For specific versions of CanESM, the development team has started using CMake
to generate Makefiles, and thus a version of CMake must be available to
build these later versions of CanESM. Specifically:
cmake >= 3.16
Again, earlier versions might work, but testing is required.
Perl 5
Underneath the hood, the build utilities utilized by the ocean and coupler rely
on Perl5 in some fashion. Generally, any version of Perl5 should
suffice, but its possible your platform might have minimal perl module
support and you need to install extra perl modules (for example, on Niagara
we needed to install URI manually) - if this is the case, simply point to
the installation directory with PERL5LIB and include that consideration
in the definition of the machine environment files.
MPI
The main parallelization method that CanESM utilizes is “distributed memory parallelization”, which
is achieved via MPI or the “Message Passing Interface”. There are various implementations of this,
all of which should work:
Over the recent years of CanESM development, all of these have been used with CanESM.
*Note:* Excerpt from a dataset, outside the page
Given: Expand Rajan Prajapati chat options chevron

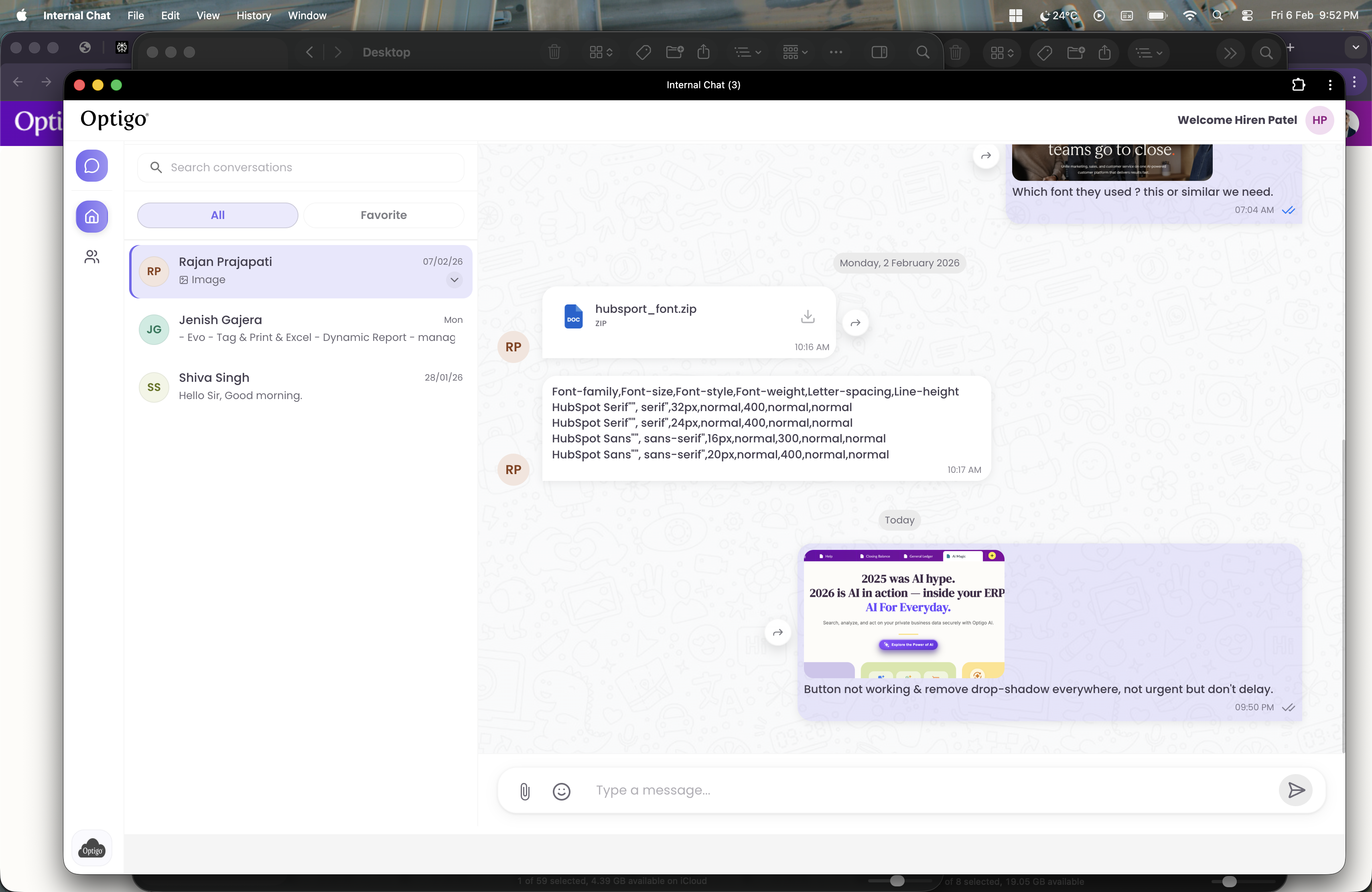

However, for recent platforms the versions tested have been:
on niagara:
Open MPI >= 4.0.3
on eccc-u2:
Intel MPI >= 2021.10 # comes with the intel compiler toolchain noted above
Note
Versions and Implementations have been tested via
mpirun --version
OpenMP
For certain implementations of the atmosphere component of CanESM, OpenMP is utilized for shared memory parallalization.
Fortunately, OpenMP support is typically tied to the compiler being used,
so provided the compiler your platform will use has OpenMP support, nothing
extra is required.
Netcdf Fortran
While the atmosphere component of CanESM utilizes prorietary, binary data
formats, both the ocean and coupler componenets utilize the community standard,
NetCDF file format. As such,
CanESM requires a version of NetCDF-Fortran to be compiled and available.
Warning
NetCDF-Fortran should be built using the same compiler that will be used
for the model. In some cases, it will work if this isn’t true, but it can lead
to less-than-obvious downstream problems.
Similar to other requirements, the exact version may change, but for recent
versions of CanESM these are the tested versions on the various platforms:
on niagara:
netCDF-Fortran >= 4.5.2
on eccc-u2:
netCDF-Fortran >= 4.4.5
Note
versions were checked with
nf-config --version
ESMF
To handle the regridding operations between model components, the coupler utilizes ESMF, or the “Earth System Modeling Framework”.
On both the niagara and eccc-u2 platforms, the tested versions have been
ESMF >= 8.0.1
However it is recommended to attempt to jump to the latest version of ESMF
for new platforms.
Warning
ESMF should be built using the same compiler that will be used for the model.
In some cases, it will work if this isn’t true, but it can lead to less-than-obvious
downstream problems.
Warning
For the version used on the eccc-u2 platform (8.1.1), there were initially bit
reproducibility problems that stemmed from the way ESMF was built. See
here
for details (specifically commit: 5e9b0ea7e3dc47f992d4c6362b83b02e0ee832ba).
To address this on the ECCC platforms, the
build_config/Linux.intel.default/build_rules.mk file was modified to have
ESMF_CXXCOMPILEOPTS += -fp-model precise
ESMF_CXXLINKOPTS += -fp-model precise
ESMF_F90COMPILEOPTS += -fp-model precise
ESMF_F90LINKOPTS += -fp-model precise
FFTW
Note
This is only required for CanESM versions >= 6.0 - specifically it is used within the
GEM dynamical core. So this can be ignored for model versions using the spectral dynamical core.
For later versions of the atmosphere component (used in CanESM 6),
FFTW is used for fast fourier transforms. Specifically,
recent testing has used:
fftw >= 3.3.10
Warning
Like ESMF and NetCDF-Fortran, this library should be built with the same
compiler that will be used for the model.